White House spokesman Scott McClellan, in an unusually aggressive move, fired back with a statement accusing Mr. Kennedy of finding “more time to say negative things about President Bush then he ever did about Saddam Hussein.”
The president, for his part, took the unusual step of criticizing the opposition party by name in a foreign policy speech.
“Some Democrats and anti-war critics are now claiming we manipulated the intelligence and misled the American people about why we went to war,” he said. “These critics are fully aware that a bipartisan Senate investigation found no evidence of political pressure to change the intelligence community’s judgments related to Iraq’s weapons programs.
“They also know that intelligence agencies from around the world agreed with our assessment of Saddam Hussein,” he added. “They know the United Nations passed more than a dozen resolutions citing his development and possession of weapons of mass destruction.”
Mr.

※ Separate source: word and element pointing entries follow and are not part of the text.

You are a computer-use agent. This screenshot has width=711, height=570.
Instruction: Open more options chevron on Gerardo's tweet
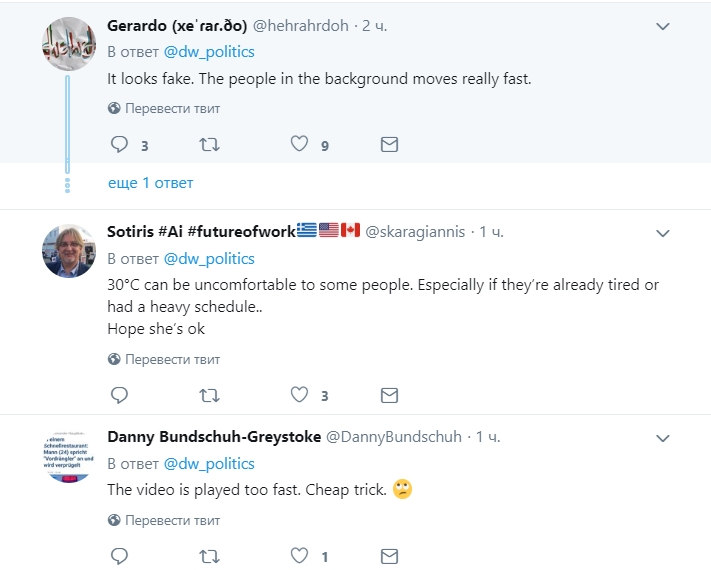(x=662, y=25)

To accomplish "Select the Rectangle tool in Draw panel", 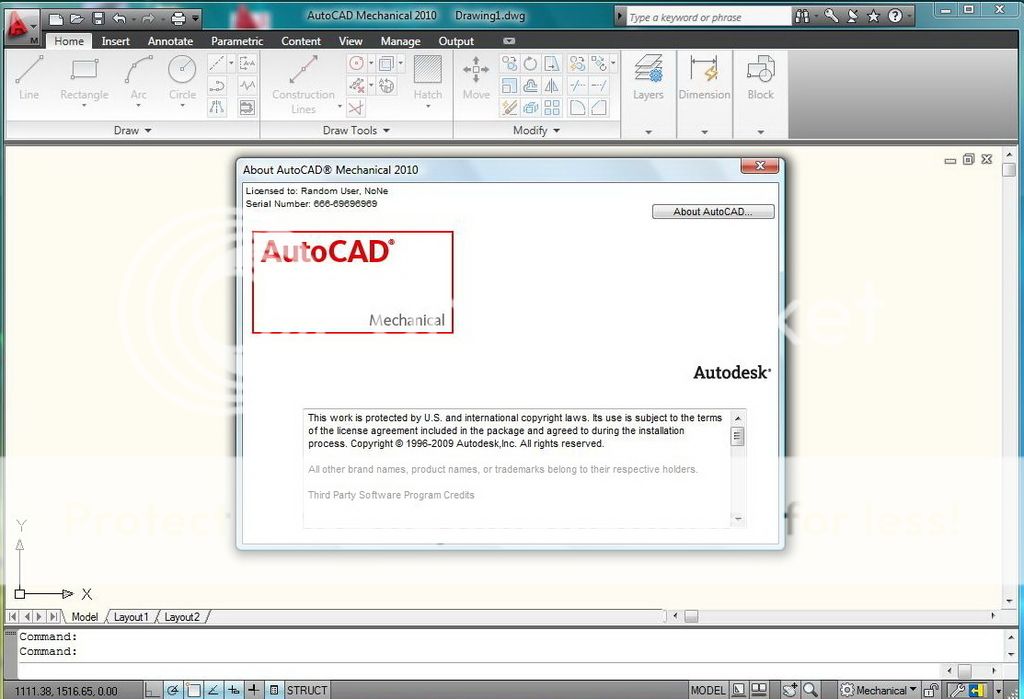I will [x=84, y=77].
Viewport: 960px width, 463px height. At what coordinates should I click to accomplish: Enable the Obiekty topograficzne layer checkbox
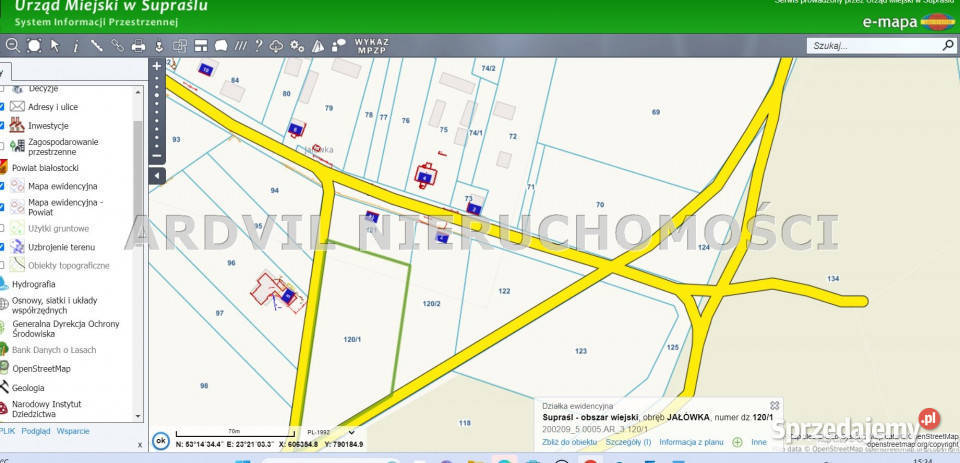point(2,265)
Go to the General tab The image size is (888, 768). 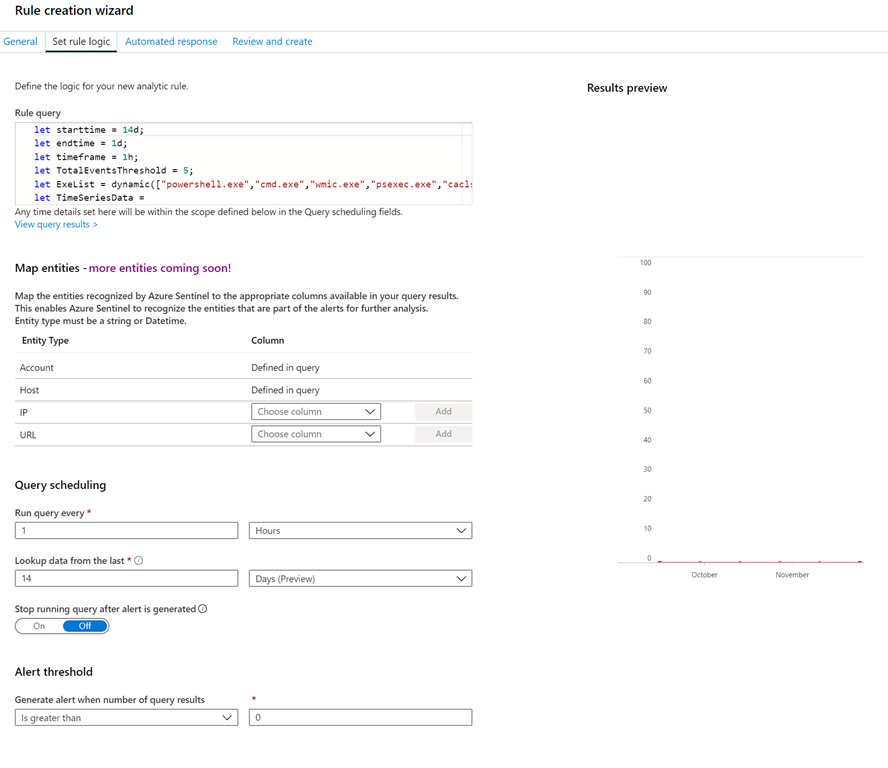tap(20, 42)
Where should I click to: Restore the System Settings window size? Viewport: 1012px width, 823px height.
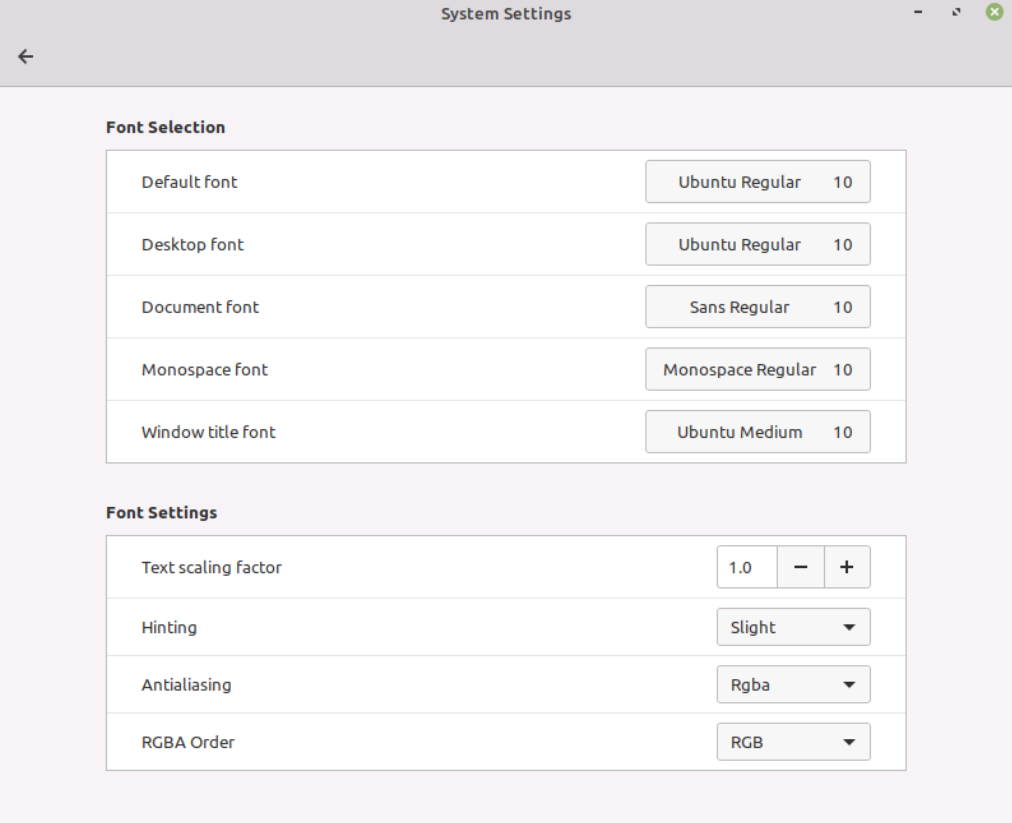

Bush even took the unusual step of quoting his opponent in last year’s presidential election, Sen. John Kerry of Massachusetts, one of more than 100 Democrats in the Senate and House who voted to authorize the war.
“When I vote to give the president of the United States the authority to use force, if necessary, to disarm Saddam Hussein,” Mr. Kerry said at the time, “it is because I believe that a deadly arsenal of weapons of mass destruction in his hands is a threat, and a grave threat, to our security.”
Yesterday, the Democrat made clear he did not appreciate his words being resurrected.
“This administration misled a nation into war by cherry-picking intelligence and stretching the truth beyond recognition,” Mr. Kerry said. “I wish President Bush knew better than to dishonor America’s veterans by playing the politics of fear and smear on Veterans Day.”
Democratic leaders have ramped up their attacks against Mr. Bush since last month’s CIA leak probe indictment of Vice President Dick Cheney’s former chief of staff, I. Lewis “Scooter” Libby, saying it showed the administration smeared war opponents. Senate Minority Leader Harry Reid of Nevada earlier this month forced the Senate into a rare closed-door session to debate the administration’s use of prewar intelligence.
White House aides said the presidential push-back against Democratic criticism will continue well beyond Veterans Day. Mr. Bush himself left little doubt that he is fed up with being accused of cooking the intelligence books.